Like a Snowball: Let Shanghai Stock Market Index Make Your Money Work for You

author
Matt
2025-12-12 15:45:55

Like a Snowball: Let Shanghai Stock Market Index Make Your Money Work for You

Image Source: pexels

Is investing difficult? For many people, the answer is yes.

A common saying in the Chinese stock market is: “Seven lose, two break even, one profits.” This means making money by directly trading individual stocks is not easy.

But in fact, you have a simpler way to make your money work for you. Investing in index funds is not difficult at all—just three steps:

  1. Choose a core Shanghai market index (such as CSI 300).
  2. Open Alipay or a securities app and search for the corresponding fund.
  3. Set up monthly automatic regular investments.

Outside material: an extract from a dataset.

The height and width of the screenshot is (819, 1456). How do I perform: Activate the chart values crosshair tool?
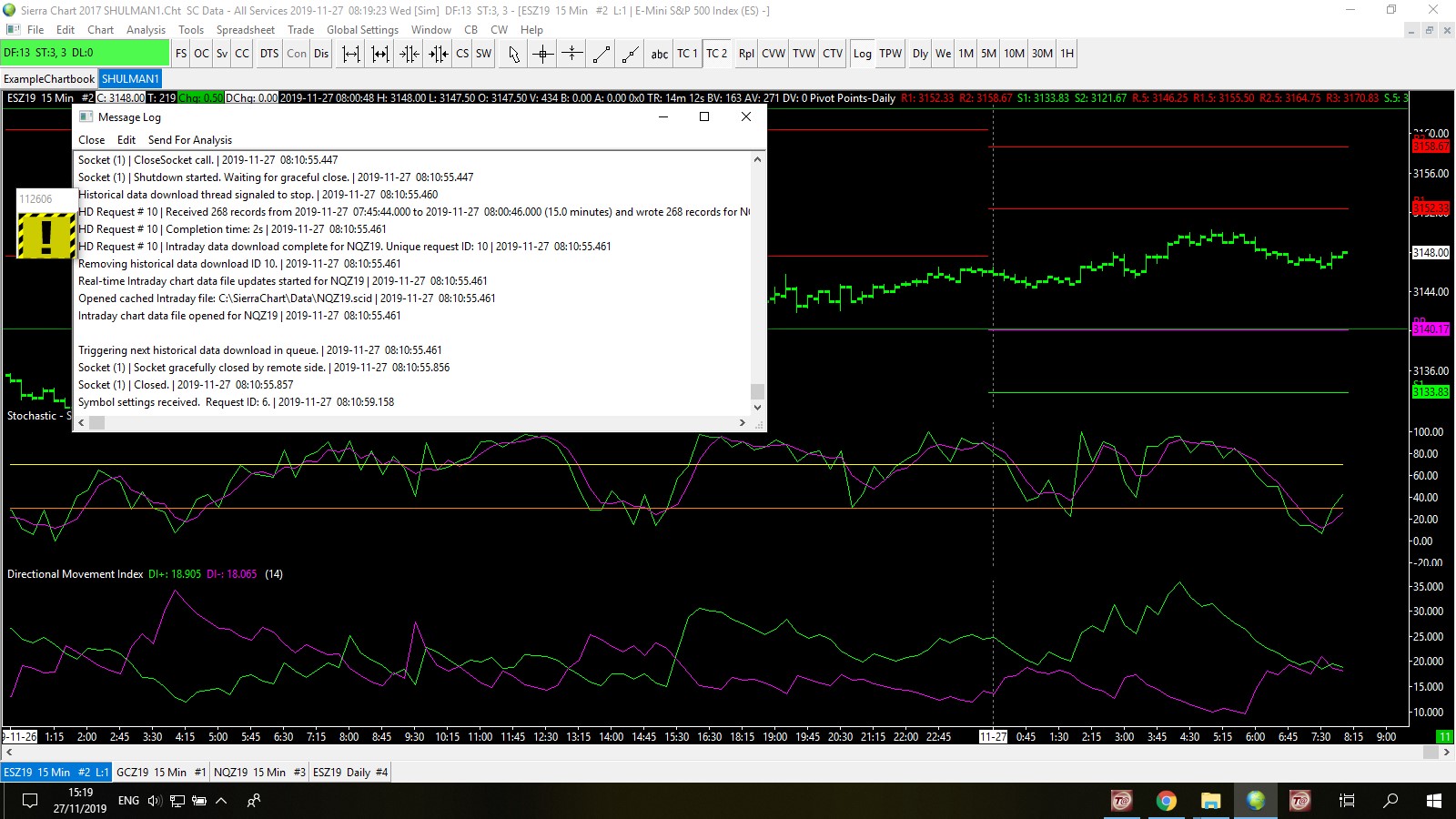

This is as simple as setting up automatic monthly utility bill payments, allowing you to easily start your investment journey.

Key Points

  • Investing in index funds is very simple—just three steps: choose a Shanghai market index, search for the fund, and set up monthly automatic regular investments.
  • Index funds help you diversify risks with low investment costs, making it worry-free and effortless.
  • For beginners investing in Shanghai market indices, CSI 300 is a better choice—it represents the overall development of China’s economy.
  • When choosing index funds, look for those with small tracking errors, large fund scales, and low fees.
  • Persisting in regular investments is key to long-term investing—it helps you overcome market fluctuations and accumulate wealth.

Why Index Funds Are the Preferred Choice for Ordinary People?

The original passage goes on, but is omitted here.